SIOUX FALLS, S.D. (KELO) — Next time you spend a few minutes outside, look up. Particularly if you’re near a body of water, there’s a good chance you’ll see, or at least hear, geese overhead.

Spring migration is in effect, but we still have several inches of snow on the ground. Are these geese jumping the gun on spring? Not according to John Pollman, a frequent contributor for Ducks Unlimited.

“There are two primary factors that impact migration. One of those is access to food, and one of those is access to water,” said Pollman. “The door is kind of opening up just enough for those birds to be able to access those things. That’s why you’re starting to see birds move through here.”

Indeed, spring migration is not taking place early, according to Pollman. In fact, it’s actually a little behind schedule compared to an average year, in large part due to the high amount of snow we’ve seen this winter.

“Birds have been knocking on our door for weeks in all honesty, kind of waiting for conditions to change,” said Pollman. “Just in the last 7-10 days we’ve seen just enough of a warm up — just enough access opening up to food and water — that they’re starting to move through.”

The bulk of geese seen in South Dakota are Canada Geese, though there are a large number of Snow Geese as well. According to Pollman, many of these birds winter in areas like Oklahoma, Missouri, Kansas and even Texas.

In the spring, they begin moving back north, into their breeding grounds in Canada, Minnesota, North and South Dakota and many other places across the northern half of North America.

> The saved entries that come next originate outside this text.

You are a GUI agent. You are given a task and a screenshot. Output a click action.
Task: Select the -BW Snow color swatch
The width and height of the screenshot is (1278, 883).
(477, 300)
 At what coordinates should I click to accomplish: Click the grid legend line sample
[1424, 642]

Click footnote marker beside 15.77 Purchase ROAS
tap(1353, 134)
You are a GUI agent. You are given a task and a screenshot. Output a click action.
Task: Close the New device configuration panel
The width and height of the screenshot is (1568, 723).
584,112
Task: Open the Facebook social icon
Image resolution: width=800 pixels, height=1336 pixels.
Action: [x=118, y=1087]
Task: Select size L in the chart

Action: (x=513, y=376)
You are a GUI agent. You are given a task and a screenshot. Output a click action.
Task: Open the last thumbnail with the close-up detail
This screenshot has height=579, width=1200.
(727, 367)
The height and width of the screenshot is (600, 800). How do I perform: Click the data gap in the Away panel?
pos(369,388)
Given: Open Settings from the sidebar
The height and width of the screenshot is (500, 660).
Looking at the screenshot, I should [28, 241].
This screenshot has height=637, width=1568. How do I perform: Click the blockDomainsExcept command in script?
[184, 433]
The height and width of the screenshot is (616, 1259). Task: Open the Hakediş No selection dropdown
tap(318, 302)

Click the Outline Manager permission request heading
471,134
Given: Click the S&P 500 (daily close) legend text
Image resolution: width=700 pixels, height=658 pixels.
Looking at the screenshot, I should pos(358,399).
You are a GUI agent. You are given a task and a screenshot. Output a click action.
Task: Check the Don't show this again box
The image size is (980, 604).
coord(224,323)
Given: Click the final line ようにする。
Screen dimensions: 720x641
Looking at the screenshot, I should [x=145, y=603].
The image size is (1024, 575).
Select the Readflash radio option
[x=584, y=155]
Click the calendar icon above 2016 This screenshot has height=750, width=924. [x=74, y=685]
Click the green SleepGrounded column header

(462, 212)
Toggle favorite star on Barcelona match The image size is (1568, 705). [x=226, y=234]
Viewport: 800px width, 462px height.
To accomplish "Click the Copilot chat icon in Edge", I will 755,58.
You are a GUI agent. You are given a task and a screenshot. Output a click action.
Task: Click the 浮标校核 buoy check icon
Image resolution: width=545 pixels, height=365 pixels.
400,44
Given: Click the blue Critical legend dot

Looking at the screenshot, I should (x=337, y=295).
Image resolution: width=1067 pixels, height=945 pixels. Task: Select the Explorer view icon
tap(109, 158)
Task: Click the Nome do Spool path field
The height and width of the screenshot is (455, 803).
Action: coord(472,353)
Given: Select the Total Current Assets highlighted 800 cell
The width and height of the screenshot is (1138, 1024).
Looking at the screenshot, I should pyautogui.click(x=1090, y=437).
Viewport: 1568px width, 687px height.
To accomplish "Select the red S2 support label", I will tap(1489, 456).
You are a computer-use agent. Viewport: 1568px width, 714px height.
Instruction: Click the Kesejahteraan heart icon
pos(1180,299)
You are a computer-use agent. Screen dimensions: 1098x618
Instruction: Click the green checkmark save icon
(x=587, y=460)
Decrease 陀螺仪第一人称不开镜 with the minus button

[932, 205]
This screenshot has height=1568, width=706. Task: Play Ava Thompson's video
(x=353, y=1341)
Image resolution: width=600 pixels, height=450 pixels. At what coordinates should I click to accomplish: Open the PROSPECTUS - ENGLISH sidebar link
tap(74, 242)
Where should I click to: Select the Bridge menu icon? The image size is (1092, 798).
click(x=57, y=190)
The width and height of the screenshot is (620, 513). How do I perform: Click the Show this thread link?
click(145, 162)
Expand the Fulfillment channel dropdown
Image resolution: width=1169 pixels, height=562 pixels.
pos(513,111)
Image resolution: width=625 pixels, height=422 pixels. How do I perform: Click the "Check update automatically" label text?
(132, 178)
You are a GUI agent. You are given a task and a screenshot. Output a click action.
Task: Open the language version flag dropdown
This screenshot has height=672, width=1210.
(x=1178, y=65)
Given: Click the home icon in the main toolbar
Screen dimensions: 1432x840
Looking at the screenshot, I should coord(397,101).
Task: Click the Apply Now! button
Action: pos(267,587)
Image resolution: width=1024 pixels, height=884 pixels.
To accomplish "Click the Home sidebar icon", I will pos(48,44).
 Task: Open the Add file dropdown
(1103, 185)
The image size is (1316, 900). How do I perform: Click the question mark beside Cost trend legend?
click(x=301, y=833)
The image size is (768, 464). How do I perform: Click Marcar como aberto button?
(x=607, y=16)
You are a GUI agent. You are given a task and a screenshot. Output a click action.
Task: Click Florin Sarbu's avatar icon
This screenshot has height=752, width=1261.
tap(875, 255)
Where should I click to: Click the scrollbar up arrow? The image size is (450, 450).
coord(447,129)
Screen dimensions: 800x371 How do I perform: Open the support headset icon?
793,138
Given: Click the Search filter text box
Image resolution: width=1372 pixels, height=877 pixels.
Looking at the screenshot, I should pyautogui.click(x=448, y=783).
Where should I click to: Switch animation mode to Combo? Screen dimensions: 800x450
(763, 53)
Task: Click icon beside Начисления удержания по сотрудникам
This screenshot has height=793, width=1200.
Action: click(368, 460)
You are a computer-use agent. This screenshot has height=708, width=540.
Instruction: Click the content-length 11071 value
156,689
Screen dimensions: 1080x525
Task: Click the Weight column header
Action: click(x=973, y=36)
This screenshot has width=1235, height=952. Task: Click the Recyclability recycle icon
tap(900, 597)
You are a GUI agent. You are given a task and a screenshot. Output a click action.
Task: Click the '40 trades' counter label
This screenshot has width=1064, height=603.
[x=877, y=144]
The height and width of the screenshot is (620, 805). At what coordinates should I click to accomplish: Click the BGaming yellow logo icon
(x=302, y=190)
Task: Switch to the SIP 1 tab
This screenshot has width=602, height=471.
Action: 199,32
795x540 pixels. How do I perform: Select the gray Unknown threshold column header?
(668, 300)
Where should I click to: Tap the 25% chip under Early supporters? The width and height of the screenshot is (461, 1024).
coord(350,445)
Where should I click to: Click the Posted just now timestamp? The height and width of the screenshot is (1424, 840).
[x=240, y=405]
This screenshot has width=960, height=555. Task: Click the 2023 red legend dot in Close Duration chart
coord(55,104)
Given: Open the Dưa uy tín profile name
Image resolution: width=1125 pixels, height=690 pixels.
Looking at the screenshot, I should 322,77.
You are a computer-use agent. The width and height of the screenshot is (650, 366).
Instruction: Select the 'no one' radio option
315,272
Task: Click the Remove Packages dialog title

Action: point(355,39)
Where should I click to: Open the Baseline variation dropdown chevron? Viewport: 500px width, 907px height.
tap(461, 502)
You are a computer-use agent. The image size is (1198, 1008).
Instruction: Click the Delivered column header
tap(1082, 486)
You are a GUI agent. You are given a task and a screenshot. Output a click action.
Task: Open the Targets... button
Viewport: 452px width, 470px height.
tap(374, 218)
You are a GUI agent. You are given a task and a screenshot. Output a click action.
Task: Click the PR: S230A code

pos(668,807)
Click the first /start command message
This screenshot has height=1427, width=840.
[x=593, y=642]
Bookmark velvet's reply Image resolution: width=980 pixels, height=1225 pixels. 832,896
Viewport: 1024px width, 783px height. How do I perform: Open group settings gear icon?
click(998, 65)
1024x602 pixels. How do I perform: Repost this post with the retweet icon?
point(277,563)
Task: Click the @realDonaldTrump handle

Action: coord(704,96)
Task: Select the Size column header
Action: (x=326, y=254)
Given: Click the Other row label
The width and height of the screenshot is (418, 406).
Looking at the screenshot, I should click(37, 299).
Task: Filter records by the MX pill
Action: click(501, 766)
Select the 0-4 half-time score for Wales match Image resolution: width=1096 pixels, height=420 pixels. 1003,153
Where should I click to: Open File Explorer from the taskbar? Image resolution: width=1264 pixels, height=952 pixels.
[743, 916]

There’s something rather unique about South Dakota as it relates to the spring migration, according to Pollman. “Even here in the Sioux Falls area, you’re gonna see just about every single kind of species of waterfowl that we have here in North America,” he said. “They move through here in great numbers in the spring. The migration — the flyway kind of bottlenecks here in eastern South Dakota, so you’re gonna see a number of species.”